Salidroside Ameliorates Renal Interstitial Fibrosis by Inhibiting the TLR4/NF-κB and MAPK Signaling Pathways.
Li Rui,Guo Yujuan,Zhang Yiming,Zhang Xue,Zhu Lingpeng,Yan Tianhua
International journal of molecular sciences
Salidroside (Sal) is an active ingredient that is isolated from , which has been reported to have anti-inflammatory activities and a renal protective effect. However, the role of Sal on renal fibrosis has not yet been elucidated. Here, the purpose of the current study is to test the protective effects of Sal against renal interstitial fibrosis (RIF), and to explore the underlying mechanisms using both in vivo and in vitro models. In this study, we establish the unilateral ureteric obstruction (UUO) or folic acid (FA)-induced mice renal interstitial fibrosis in vivo and the transforming growth factor (TGF)-β1-stimulated human proximal tubular epithelial cell (HK-2) model in vitro. The levels of kidney functional parameters and inflammatory cytokines in serum are examined. The degree of renal damage and fibrosis is determined by histological assessment.

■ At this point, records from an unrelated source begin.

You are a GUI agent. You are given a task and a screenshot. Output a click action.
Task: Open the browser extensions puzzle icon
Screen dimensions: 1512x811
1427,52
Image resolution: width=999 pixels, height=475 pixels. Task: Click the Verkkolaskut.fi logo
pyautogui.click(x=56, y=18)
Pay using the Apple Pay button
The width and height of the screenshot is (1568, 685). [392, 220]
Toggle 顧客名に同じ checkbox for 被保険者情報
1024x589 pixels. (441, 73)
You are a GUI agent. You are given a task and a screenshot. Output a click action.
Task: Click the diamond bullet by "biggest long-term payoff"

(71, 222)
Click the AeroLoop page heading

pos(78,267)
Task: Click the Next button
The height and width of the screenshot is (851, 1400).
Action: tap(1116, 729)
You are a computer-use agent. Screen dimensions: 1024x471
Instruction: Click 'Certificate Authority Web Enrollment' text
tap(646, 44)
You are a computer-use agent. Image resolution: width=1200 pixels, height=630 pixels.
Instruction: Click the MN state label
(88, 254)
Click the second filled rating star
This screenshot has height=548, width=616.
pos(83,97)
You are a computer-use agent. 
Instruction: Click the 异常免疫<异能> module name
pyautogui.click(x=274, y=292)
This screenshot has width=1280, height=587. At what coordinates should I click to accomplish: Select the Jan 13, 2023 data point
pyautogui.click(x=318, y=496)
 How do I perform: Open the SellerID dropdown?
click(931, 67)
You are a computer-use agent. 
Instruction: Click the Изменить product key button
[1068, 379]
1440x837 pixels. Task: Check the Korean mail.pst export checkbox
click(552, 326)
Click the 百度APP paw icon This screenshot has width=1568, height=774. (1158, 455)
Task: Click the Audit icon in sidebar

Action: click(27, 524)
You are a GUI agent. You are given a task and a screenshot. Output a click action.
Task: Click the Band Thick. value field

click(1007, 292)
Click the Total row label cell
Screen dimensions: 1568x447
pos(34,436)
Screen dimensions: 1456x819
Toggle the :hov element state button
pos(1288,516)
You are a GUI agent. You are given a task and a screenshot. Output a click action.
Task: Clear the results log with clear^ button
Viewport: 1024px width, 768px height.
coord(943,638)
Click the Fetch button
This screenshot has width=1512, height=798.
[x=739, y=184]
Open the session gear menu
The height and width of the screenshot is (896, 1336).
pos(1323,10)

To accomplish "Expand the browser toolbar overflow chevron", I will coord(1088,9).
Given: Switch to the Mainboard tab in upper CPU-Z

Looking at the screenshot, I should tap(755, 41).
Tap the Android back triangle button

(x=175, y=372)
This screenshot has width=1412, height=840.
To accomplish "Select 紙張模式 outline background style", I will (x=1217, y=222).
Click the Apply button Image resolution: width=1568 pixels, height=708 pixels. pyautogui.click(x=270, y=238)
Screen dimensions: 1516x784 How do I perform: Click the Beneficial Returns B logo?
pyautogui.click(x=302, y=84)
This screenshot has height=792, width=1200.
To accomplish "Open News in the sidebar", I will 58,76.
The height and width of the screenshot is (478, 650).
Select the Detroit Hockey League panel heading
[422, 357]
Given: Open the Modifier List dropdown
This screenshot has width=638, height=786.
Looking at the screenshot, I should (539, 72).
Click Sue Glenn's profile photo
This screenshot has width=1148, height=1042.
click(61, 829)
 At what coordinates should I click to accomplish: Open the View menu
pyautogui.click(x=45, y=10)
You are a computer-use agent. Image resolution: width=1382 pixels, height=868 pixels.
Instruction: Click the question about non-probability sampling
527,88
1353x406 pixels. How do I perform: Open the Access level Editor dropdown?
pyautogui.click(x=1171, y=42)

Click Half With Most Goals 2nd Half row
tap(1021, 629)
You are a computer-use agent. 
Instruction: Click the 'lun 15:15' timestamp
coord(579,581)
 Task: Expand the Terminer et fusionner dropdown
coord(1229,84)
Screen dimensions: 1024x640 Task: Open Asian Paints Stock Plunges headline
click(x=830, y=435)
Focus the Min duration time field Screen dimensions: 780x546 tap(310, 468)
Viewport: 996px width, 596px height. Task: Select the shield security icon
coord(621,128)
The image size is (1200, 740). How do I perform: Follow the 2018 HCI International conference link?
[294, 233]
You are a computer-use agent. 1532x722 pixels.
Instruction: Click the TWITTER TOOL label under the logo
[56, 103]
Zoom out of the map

Immunohistochemistry and western blotting are used to determine the mechanisms of Sal against RIF. Our results show that treatment with Sal can ameliorate tubular injury and deposition of the extracellular matrix (ECM) components (including collagen Ш and collagen I). Furthermore, Sal administration significantly suppresses epithelial-mesenchymal transition (EMT), as evidenced by a decreased expression of α-SMA, vimentin, TGF-β1, snail, slug, and a largely restored expression of E-cadherin. Additionally, Sal also reduces the levels of serum biochemical markers (serum creatinine, Scr; blood urea nitrogen, BUN; and uric acid, UA) and decreases the release of inflammatory cytokines (IL-1β, IL-6, TNF-α). Further study revealed that the effect of Sal on renal interstitial fibrosis is associated with the lower expression of TLR4, p-IκBα, p-NF-κB and mitogen-activated protein kinases (MAPK), both in vivo and in vitro. In conclusion, Sal treatment improves kidney function, ameliorates the deposition of the ECM components and relieves the protein levels of EMT markers in mouse kidneys and HK-2 cells. Furthermore, Sal treatment significantly decreases the release of inflammatory cytokines and inhibits the TLR4/NF-κB and MAPK signaling pathways. Collectively, these results suggest that the administration of Sal could be a novel therapeutic strategy in treating renal fibrosis.